Kubernetes Network Policies in OpenShift

The cause wasn’t code. It was the network.

Kubernetes Network Policies in OpenShift decide which pods talk to which, and how. Without them, every pod can reach every other pod. In production, that’s a risk and a liability. Network Policies let you lock down communication, isolate workloads, and meet compliance rules.

In OpenShift, Network Policies follow the same Kubernetes API spec, but the platform layers on its own features and operational model. Policies are namespaced. They match pods by labels. Ingress rules control incoming traffic; egress rules control outgoing traffic. You can mix both, in one policy, to define exactly what traffic is allowed.

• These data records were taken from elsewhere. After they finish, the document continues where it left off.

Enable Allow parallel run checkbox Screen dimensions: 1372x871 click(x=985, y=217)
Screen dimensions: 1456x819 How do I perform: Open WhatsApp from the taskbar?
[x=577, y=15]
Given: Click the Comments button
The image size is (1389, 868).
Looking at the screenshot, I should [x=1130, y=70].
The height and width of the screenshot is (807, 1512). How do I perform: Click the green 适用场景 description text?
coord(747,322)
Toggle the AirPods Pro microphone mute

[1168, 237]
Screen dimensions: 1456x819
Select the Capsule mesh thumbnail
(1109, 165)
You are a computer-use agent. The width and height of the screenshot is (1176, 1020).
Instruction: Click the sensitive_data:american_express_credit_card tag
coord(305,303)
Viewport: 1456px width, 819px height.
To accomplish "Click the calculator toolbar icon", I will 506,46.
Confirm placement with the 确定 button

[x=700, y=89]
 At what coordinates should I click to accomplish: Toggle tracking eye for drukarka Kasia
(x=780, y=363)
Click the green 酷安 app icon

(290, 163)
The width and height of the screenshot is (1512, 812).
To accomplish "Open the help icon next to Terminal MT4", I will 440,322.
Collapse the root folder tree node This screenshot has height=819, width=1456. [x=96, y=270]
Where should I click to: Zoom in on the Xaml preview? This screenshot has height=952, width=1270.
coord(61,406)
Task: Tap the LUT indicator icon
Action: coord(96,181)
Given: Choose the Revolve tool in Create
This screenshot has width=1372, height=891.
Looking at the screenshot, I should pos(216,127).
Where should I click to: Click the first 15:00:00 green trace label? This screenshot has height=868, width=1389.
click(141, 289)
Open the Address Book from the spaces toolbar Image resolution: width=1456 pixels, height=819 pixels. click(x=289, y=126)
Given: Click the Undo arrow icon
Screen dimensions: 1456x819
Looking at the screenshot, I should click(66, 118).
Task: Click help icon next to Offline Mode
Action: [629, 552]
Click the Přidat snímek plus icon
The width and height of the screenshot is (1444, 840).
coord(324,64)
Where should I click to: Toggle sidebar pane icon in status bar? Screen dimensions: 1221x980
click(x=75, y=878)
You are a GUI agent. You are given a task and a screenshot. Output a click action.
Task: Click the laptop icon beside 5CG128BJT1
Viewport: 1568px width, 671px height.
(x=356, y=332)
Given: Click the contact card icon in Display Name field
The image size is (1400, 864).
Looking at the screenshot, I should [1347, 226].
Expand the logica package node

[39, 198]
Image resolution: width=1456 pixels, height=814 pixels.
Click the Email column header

A new policy with no rules will drop all traffic for matching pods. To open access, you must specify from or to selectors in your rules. OpenShift uses its default SDN plugin or OVN-Kubernetes to enforce these rules at the network layer. Testing policies should happen in dev or staging first, because a single misapplied label can block entire app tiers.

Best practices:

  • Start with deny-all policies, then allow only what’s required.
  • Group pods with precise labels so rules target only what they should.
  • Keep policies version-controlled and peer-reviewed.
  • Use oc commands or the OpenShift Console for quick inspection and debugging.

Applying Kubernetes Network Policies in OpenShift isn’t optional for secure clusters. They reduce the blast radius of a compromise, shield sensitive services, and prevent noisy neighbors from interfering.